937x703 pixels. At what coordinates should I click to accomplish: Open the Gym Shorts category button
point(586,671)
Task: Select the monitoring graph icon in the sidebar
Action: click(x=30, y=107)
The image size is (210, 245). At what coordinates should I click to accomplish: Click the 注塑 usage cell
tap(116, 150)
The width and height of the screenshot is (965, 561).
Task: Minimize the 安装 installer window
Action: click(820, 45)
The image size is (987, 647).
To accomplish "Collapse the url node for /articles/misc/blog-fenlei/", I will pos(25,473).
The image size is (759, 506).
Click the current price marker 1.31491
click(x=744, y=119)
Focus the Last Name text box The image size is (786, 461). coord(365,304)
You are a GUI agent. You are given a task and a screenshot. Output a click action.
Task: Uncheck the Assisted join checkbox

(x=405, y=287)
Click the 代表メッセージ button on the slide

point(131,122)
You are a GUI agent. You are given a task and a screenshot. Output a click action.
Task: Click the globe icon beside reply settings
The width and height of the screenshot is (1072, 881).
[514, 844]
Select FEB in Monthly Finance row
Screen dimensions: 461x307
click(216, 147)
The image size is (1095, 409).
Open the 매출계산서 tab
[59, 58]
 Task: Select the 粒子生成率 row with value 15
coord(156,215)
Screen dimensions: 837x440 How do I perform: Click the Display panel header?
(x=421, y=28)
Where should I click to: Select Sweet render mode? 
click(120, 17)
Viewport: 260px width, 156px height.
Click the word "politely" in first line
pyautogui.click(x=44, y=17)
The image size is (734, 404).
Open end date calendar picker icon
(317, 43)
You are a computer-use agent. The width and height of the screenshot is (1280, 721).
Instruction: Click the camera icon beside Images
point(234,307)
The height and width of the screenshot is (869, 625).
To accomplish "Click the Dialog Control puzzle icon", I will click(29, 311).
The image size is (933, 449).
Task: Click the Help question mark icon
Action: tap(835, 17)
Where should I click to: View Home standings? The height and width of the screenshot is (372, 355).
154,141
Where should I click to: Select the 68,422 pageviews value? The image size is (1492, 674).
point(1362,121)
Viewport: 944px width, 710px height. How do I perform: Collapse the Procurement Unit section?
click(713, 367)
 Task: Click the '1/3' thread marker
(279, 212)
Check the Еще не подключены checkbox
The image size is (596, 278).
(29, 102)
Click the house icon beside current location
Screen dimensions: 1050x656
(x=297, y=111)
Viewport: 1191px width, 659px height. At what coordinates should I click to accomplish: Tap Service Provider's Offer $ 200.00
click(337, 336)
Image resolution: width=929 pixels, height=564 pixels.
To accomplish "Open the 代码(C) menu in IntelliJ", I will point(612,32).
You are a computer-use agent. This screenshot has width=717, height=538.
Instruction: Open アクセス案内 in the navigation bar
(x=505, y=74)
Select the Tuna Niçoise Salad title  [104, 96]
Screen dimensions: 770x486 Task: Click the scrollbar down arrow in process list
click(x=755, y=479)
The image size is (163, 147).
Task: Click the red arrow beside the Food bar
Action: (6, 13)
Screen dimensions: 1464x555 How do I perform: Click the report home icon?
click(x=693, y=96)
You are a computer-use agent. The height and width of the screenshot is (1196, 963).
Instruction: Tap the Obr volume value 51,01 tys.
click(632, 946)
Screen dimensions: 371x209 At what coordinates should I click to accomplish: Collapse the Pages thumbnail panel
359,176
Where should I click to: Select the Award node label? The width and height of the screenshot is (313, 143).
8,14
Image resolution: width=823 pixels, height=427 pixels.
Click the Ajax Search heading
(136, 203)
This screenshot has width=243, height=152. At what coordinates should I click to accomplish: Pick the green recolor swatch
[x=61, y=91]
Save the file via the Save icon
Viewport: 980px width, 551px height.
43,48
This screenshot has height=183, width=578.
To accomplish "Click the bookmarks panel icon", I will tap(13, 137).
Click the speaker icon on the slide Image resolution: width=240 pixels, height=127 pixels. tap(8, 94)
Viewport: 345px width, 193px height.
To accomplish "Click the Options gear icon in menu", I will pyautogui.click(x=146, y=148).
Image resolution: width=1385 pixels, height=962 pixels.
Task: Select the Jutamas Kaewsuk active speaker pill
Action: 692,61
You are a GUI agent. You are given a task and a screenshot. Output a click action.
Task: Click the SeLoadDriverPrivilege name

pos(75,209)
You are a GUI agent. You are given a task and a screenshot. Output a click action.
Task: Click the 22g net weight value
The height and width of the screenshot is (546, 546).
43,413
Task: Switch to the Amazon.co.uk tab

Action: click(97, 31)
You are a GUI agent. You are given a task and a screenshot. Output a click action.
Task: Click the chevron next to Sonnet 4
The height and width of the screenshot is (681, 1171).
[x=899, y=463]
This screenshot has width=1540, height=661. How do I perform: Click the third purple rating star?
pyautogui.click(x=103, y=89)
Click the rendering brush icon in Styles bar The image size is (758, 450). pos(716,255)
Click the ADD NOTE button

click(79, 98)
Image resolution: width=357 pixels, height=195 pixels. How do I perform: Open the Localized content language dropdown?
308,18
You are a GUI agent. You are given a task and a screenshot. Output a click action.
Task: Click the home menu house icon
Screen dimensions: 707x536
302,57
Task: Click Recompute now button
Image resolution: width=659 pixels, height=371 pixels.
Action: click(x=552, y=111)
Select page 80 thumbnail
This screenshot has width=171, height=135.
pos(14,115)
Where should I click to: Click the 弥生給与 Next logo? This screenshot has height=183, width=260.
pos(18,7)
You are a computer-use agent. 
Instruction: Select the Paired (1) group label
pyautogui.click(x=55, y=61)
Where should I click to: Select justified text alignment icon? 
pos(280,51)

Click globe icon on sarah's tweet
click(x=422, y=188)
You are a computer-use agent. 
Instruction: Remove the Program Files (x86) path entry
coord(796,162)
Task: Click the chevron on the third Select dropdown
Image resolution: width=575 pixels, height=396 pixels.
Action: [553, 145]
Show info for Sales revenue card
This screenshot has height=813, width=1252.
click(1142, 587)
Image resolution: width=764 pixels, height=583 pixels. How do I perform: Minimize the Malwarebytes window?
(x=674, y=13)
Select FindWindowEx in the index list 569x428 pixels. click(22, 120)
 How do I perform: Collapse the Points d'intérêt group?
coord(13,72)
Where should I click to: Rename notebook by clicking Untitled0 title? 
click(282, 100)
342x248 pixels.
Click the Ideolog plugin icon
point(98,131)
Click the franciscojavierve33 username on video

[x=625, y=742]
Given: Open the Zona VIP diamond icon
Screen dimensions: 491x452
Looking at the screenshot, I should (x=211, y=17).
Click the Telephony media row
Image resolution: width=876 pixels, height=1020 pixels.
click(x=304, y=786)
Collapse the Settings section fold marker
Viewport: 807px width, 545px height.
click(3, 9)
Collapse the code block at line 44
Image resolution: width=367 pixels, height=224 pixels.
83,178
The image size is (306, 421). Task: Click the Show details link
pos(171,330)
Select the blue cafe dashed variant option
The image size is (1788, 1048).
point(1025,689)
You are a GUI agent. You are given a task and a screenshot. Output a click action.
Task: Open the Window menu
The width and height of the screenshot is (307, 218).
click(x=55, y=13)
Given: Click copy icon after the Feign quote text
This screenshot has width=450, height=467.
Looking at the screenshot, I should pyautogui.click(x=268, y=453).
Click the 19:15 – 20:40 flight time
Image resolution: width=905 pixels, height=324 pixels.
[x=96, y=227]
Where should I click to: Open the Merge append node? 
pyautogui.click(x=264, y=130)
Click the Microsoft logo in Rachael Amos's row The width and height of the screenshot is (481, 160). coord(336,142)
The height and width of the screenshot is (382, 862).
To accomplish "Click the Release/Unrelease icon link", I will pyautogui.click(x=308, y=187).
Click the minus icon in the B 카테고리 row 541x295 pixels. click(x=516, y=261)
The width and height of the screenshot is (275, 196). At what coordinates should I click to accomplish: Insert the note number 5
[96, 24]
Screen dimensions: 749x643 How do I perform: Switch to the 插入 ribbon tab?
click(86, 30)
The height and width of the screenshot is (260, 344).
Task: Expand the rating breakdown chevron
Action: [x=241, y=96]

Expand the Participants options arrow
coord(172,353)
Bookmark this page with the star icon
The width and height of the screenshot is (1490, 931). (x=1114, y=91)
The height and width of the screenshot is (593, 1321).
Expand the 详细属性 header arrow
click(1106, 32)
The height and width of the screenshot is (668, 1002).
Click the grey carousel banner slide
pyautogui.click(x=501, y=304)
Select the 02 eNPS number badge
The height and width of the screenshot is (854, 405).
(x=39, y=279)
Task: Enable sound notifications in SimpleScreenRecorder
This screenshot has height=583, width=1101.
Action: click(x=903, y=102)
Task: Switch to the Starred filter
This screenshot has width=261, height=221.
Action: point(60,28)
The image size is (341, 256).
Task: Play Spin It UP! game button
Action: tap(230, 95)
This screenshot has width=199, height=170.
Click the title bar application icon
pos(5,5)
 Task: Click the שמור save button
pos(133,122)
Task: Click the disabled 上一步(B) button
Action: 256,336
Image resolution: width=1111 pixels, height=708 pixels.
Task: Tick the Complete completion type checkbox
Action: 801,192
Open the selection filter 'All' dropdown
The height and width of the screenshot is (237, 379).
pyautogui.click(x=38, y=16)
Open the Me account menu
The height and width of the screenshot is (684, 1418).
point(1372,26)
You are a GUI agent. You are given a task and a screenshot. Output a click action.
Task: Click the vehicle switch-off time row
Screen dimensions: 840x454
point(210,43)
------------
What you will do: Exact copies of the line containing "Task: Enable sound" and of every line after it through the end of the entries are all that should be output.

Task solution:
Task: Enable sound notifications in SimpleScreenRecorder
This screenshot has height=583, width=1101.
Action: click(x=903, y=102)
Task: Switch to the Starred filter
This screenshot has width=261, height=221.
Action: point(60,28)
The image size is (341, 256).
Task: Play Spin It UP! game button
Action: tap(230, 95)
This screenshot has width=199, height=170.
Click the title bar application icon
pos(5,5)
 Task: Click the שמור save button
pos(133,122)
Task: Click the disabled 上一步(B) button
Action: 256,336
Image resolution: width=1111 pixels, height=708 pixels.
Task: Tick the Complete completion type checkbox
Action: 801,192
Open the selection filter 'All' dropdown
The height and width of the screenshot is (237, 379).
pyautogui.click(x=38, y=16)
Open the Me account menu
The height and width of the screenshot is (684, 1418).
point(1372,26)
You are a GUI agent. You are given a task and a screenshot. Output a click action.
Task: Click the vehicle switch-off time row
Screen dimensions: 840x454
point(210,43)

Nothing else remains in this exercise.